Benedetta Follia, la recensione
Sfilacciato, poco concreto e molto abbandonato alle sue singole gag, Benedetta Follia riesce ad essere sia divertente che poco riuscito
Verdone è stato prete per finta in Acqua e Sapone (dunque una persona normale), prete per davvero in Io, Loro e Lara (dunque un convinto credente) e qui è proprietario di un negozio di arte sacra, tonache e articoli da Chiesa al centro di Roma, un uomo che fa affari con il Vaticano, completamente calato nella mentalità e nel tono necessario per avere a che fare con suore e cardinali (dunque un autentico bigotto, non a caso l’unico dei tre personaggi che ha bisogno di cambiare). In più è stato prete comico sia in Viaggi di Nozze che in Un Sacco Bello. Nonostante tutto questo in nessun suo film si è mai parlato realmente di religione.
Benedetta Follia coniuga alcune idee comiche particolarmente riuscite di Verdone a buona parte del suo consueto repertorio di tic e nevrosiForse proprio per l’elemento trattato, per l’amore a più di 60 anni attraverso il risveglio sessuale, per l’evidente pulsione nei confronti della giovane nuova commessa vestita sempre in maniera provocante e così vitale e attraente, qui il disinteresse per la religione suona come un silenzio assordante. Un’affermazione di scarsa attinenza tra i due temi che suona menzognera.
Rimane quindi la delusione per la fusione tra lo sceneggiatore e l’attrice di Lo Chiamavano Jeeg Robot (Nicola Guaglianone e Ilenia Pastorelli) e il cinema di Carlo Verdone. La Pastorelli, come già in Jeeg, dimostra di avere toni di commedia impeccabili, ottimi tempi e una buona versatilità, perché i soliti panni della borgatara li sa declinare in diverse situazioni, con diverse inclinazioni e diversi ritmi, insomma non li sfrutta e basta ma li padroneggia, come fanno le attrici. Una delle migliori partner di Verdone in una lunga galleria.

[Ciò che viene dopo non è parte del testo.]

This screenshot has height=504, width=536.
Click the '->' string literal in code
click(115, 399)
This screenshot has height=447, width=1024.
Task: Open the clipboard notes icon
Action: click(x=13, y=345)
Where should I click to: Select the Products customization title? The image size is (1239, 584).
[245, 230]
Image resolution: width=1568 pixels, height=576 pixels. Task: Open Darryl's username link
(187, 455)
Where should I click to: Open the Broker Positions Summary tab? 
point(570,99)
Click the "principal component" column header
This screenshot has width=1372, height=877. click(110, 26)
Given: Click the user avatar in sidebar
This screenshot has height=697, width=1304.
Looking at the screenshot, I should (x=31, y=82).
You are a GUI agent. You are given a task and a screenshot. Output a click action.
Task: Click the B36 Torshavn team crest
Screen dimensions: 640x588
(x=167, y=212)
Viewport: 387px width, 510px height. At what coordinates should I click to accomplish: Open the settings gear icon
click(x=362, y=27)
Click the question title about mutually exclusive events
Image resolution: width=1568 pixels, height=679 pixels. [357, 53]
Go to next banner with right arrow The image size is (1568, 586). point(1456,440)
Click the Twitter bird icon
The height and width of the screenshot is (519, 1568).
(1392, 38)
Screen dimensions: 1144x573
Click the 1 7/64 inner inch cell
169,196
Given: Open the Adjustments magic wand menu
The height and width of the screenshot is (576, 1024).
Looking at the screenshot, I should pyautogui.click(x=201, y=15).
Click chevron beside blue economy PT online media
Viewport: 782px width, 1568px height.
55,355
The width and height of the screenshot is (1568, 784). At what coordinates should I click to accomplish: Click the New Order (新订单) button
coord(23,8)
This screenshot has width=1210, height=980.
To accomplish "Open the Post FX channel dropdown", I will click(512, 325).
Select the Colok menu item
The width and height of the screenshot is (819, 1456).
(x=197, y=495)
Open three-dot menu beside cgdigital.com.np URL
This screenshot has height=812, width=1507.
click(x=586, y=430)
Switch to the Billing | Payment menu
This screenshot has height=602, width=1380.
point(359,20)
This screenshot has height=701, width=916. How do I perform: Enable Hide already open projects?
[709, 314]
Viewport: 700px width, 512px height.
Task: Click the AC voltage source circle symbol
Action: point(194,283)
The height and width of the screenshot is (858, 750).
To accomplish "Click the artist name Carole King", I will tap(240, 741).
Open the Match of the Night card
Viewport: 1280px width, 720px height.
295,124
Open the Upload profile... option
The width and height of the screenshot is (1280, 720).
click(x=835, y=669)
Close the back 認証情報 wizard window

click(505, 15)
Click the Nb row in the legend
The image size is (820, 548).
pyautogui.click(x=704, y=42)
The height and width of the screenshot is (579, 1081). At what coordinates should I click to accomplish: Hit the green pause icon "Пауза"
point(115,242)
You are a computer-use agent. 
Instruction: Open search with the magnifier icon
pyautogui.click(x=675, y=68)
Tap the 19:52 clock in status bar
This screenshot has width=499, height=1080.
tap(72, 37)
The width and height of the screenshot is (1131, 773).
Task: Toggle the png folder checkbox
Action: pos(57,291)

Il contributo di Guaglianone invece sembra più incolore, lui che solitamente riesce a dare grande personalità ai suoi copioni, qui sembra aver lavorato di rammendo su una sceneggiatura tipicamente verdoniana, incidendo poco e senza portare con sè quella solidità di cui questa storia molto convenzionale (per Verdone) e priva di guizzi necessitava per essere meno dimenticabile.